The dedication is commendable, but …

"Sometimes he can be his worst enemy," Flyers GM Ron Hextall said in July.

"He works his tail off. Sometimes you just want to go, 'Jordan, get off the ice and relax a little bit.' He's so driven to be the best he can be. It's something he can get better at, in terms of the mental part of it where sometimes you've got to let things go."

With the Flyers ready to rely on Weal, his first full NHL season fell short of expectations in 2017-18. The production wasn't there and he became a healthy scratch toward the end of the Flyers' stretch run (see story).

Hextall has conveyed his thoughts to Weal. What ate away at the 26-year-old could be the reason why Hextall expressed such firm belief in Weal for 2018-19.

"About getting into my head too much and just going and playing," Weal said last week, completely understanding Hextall's point.

"I think most of that last year was trying to get used to wall plays and stuff like that. Playing a new position at wing, there are so many different little wall plays that you get on the boards, different circumstances that you have to react to and know how to deal with. A lot of that was just trying to get comfortable with those and I feel like toward the end of the year, I was.
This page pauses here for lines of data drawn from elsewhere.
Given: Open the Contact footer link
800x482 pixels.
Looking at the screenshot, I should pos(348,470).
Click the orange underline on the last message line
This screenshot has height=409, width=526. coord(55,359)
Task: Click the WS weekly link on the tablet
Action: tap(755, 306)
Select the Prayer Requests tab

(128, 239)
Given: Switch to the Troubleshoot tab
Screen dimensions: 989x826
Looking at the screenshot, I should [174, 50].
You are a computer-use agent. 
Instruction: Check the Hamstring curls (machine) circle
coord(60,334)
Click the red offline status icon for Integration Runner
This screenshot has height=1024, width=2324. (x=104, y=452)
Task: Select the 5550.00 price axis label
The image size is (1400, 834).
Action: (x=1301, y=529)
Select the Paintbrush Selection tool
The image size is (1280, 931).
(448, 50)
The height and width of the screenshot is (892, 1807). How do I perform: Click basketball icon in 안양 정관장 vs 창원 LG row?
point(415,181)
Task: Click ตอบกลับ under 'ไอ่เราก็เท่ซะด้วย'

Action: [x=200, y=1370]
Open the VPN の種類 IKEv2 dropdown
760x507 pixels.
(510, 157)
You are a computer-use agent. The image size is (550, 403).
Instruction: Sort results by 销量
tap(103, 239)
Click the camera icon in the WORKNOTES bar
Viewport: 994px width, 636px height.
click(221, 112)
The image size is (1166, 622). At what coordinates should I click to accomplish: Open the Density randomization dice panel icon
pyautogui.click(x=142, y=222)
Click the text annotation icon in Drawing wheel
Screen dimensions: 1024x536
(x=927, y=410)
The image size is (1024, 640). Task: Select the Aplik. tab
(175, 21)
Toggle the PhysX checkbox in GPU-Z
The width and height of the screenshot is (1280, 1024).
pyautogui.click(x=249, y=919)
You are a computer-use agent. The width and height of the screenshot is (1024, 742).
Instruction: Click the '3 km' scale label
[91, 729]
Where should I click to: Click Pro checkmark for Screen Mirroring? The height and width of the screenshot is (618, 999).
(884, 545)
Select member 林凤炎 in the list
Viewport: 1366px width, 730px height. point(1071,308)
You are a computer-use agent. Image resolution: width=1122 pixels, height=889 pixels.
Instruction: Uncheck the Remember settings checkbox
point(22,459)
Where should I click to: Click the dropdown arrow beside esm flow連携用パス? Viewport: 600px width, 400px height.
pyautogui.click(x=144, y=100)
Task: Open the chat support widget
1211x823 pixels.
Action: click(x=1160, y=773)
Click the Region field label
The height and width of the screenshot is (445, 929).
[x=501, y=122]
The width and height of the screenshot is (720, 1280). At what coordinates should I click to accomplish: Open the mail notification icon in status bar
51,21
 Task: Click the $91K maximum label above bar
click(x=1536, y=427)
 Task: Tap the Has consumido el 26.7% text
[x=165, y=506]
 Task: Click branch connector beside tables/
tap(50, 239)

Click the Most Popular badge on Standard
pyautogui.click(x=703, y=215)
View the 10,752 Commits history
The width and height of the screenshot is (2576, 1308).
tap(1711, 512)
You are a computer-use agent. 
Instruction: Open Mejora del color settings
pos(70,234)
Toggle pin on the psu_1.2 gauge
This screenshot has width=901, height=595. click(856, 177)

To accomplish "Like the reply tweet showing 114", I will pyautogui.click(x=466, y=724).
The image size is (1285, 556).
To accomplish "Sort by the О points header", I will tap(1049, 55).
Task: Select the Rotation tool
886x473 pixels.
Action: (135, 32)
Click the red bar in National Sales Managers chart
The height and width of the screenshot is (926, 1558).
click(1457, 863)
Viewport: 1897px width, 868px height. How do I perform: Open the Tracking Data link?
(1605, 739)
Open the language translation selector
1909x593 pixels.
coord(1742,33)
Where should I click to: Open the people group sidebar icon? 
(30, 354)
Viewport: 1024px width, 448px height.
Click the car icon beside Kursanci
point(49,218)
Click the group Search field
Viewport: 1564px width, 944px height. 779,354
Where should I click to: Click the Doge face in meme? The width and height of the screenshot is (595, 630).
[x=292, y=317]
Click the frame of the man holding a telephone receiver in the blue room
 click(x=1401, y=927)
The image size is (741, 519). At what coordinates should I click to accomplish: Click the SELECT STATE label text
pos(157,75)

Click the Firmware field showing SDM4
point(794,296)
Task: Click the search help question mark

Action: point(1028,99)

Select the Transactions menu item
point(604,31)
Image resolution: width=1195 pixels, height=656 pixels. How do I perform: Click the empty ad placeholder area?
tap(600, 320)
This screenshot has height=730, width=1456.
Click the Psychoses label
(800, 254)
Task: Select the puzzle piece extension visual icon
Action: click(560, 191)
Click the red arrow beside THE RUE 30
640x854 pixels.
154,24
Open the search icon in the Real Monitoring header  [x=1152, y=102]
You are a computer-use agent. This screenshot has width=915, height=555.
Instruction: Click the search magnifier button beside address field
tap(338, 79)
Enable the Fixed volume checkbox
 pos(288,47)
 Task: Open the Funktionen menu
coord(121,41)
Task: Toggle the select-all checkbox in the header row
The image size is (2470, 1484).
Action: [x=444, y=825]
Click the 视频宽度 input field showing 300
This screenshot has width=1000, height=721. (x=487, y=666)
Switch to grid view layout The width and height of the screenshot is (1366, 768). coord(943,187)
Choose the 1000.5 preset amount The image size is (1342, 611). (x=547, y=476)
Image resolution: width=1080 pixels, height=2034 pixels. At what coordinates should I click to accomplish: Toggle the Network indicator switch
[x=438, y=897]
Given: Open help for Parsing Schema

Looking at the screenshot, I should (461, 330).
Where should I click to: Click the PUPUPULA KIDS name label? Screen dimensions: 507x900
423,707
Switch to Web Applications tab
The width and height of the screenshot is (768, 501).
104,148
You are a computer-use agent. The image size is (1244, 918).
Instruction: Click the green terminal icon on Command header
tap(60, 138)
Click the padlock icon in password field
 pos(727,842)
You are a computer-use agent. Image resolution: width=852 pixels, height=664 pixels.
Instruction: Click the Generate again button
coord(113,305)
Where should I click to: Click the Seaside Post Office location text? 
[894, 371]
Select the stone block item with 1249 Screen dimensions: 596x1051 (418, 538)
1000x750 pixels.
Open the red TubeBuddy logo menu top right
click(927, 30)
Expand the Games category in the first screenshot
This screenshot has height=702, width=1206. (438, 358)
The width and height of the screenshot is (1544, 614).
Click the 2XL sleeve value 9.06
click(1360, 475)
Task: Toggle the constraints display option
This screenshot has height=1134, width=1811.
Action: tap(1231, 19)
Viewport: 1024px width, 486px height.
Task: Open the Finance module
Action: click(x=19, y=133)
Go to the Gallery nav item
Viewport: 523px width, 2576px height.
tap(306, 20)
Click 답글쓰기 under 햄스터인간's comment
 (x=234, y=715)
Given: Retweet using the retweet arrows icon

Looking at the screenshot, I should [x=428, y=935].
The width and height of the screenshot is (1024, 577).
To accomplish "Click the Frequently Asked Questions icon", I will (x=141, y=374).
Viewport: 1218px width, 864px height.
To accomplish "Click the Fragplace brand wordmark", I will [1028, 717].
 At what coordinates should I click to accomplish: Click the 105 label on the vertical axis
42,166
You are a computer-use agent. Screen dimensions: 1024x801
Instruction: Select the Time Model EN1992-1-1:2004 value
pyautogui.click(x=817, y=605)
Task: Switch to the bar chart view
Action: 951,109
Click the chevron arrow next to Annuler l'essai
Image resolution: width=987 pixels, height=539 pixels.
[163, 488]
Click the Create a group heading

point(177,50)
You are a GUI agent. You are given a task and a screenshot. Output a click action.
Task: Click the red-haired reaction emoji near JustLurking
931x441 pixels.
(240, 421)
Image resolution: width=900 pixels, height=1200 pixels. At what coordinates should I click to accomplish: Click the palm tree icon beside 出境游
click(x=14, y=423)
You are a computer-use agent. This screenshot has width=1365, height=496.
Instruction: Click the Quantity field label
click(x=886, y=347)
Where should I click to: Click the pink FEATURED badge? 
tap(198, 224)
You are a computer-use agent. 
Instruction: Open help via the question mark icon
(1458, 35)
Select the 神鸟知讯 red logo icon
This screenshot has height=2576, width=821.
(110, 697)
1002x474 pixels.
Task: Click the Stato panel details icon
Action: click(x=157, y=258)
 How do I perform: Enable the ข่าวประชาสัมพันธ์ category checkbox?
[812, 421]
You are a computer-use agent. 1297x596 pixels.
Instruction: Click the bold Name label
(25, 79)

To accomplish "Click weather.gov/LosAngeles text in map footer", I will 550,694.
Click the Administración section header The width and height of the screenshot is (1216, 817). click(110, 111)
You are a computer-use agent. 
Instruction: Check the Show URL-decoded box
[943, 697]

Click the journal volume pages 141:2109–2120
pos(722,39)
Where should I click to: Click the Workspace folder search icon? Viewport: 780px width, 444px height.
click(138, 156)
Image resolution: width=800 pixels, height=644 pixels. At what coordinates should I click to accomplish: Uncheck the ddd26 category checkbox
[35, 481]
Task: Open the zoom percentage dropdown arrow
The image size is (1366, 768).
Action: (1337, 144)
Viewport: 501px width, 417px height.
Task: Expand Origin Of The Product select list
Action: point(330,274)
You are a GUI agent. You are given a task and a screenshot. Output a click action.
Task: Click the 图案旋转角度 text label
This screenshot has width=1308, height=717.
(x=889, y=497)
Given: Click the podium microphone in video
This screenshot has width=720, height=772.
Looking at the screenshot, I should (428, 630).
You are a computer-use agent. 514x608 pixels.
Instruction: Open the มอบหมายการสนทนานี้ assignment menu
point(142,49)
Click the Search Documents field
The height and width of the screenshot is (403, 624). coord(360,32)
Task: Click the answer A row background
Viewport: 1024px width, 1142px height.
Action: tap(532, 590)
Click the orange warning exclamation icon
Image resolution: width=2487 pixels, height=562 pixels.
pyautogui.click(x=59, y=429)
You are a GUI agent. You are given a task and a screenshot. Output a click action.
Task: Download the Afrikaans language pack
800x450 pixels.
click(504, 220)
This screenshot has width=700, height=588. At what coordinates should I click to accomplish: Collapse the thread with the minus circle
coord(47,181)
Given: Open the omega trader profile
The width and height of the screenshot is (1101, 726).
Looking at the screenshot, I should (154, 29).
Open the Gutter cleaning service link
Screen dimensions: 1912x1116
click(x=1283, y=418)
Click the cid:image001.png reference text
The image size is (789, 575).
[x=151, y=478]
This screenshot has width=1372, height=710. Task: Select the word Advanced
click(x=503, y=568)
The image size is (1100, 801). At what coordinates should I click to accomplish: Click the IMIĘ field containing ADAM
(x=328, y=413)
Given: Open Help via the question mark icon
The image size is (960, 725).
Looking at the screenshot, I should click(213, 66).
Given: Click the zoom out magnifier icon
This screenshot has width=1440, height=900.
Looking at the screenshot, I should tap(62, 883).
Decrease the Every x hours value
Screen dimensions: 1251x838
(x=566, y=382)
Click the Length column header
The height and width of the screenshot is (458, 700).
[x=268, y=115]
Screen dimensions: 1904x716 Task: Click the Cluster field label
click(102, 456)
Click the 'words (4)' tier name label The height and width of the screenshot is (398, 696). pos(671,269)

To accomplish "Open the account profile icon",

Maybe in the beginning I was stressing out a little too much about those things."

How about playing Weal at center, his natural position? It could do wonders. It's where he doesn't overthink and plays freely. It's where he lets his ability take over and his game his accentuated. Ultimately, it's where he's most confident.

"Something I've done for a long time, that's probably the biggest thing," Weal said of playing center. "I feel like I can use my strengths to the max, up the middle, create plays coming through the middle of the ice, especially in the neutral zone, the offensive zone and in the D-zone — all three."

With holes and uncertainty at the center position in their bottom six, the Flyers shifted Weal back to the middle entering training camp. He's now pushing to win a job in that spot, but the competition is thick. Mikhail Vorobyev, only 21 and a third-line center candidate, has turned heads in the preseason with two goals and an assist over five games, while 28-year-old Corban Knight and 30-year-old Jori Lehtera played down the middle Monday as Weal sat.

Two preseason games remain before opening night and Weal will get at least one at center. Regardless of how Weal plays, Hextall has the book on him. In 2010, Weal was a third-round pick of the Kings and developed under Hextall's watch.

"Ron has seen me in Manchester, in L.A., in Lehigh, he's seen me a lot at center ice," Weal said, "and he knows what I've got."